• **Input records**

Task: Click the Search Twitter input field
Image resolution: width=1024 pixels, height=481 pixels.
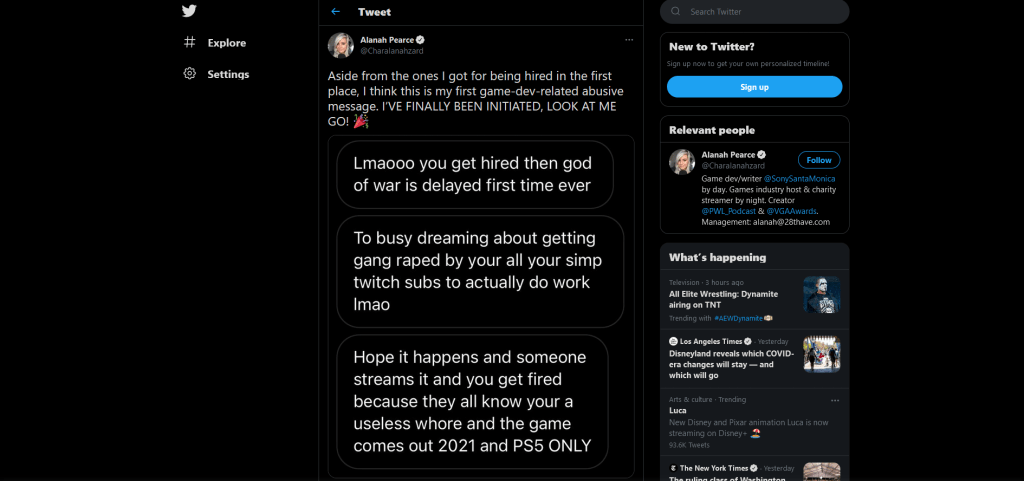Action: [760, 12]
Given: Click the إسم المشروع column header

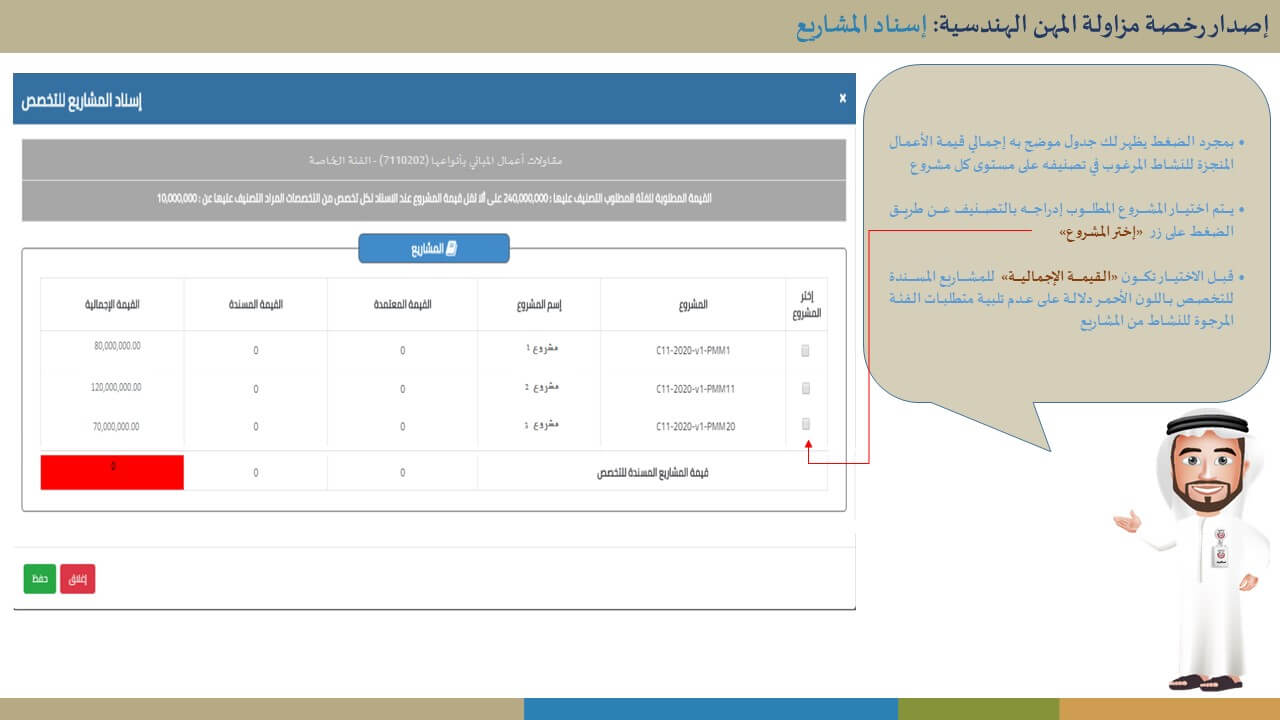Looking at the screenshot, I should pyautogui.click(x=540, y=304).
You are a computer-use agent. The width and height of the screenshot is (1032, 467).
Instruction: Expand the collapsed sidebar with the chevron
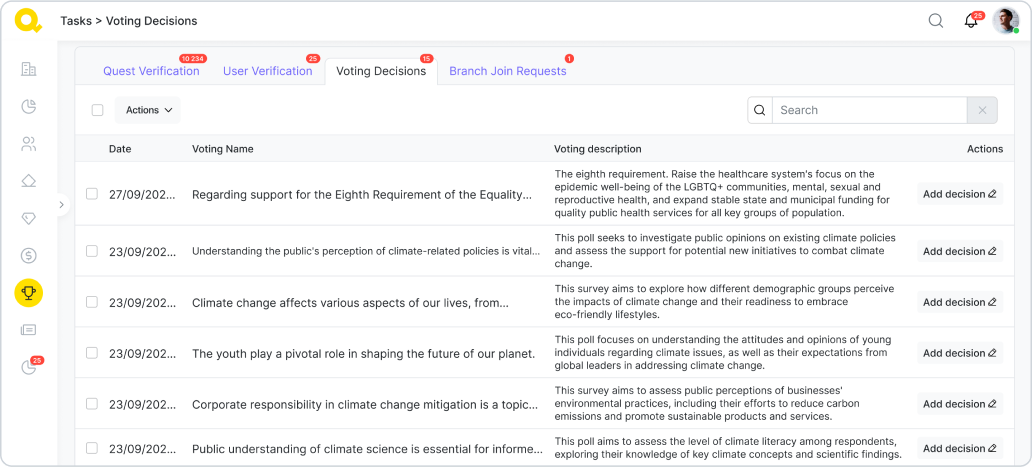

• **Exercise directions**
Write out the listing above exactly, images omitted.

• **Exercise solution**
Task: Click the Search Twitter input field
Image resolution: width=1024 pixels, height=481 pixels.
Action: [760, 12]
Given: Click the إسم المشروع column header

Looking at the screenshot, I should pyautogui.click(x=540, y=304).
You are a computer-use agent. The width and height of the screenshot is (1032, 467).
Instruction: Expand the collapsed sidebar with the chevron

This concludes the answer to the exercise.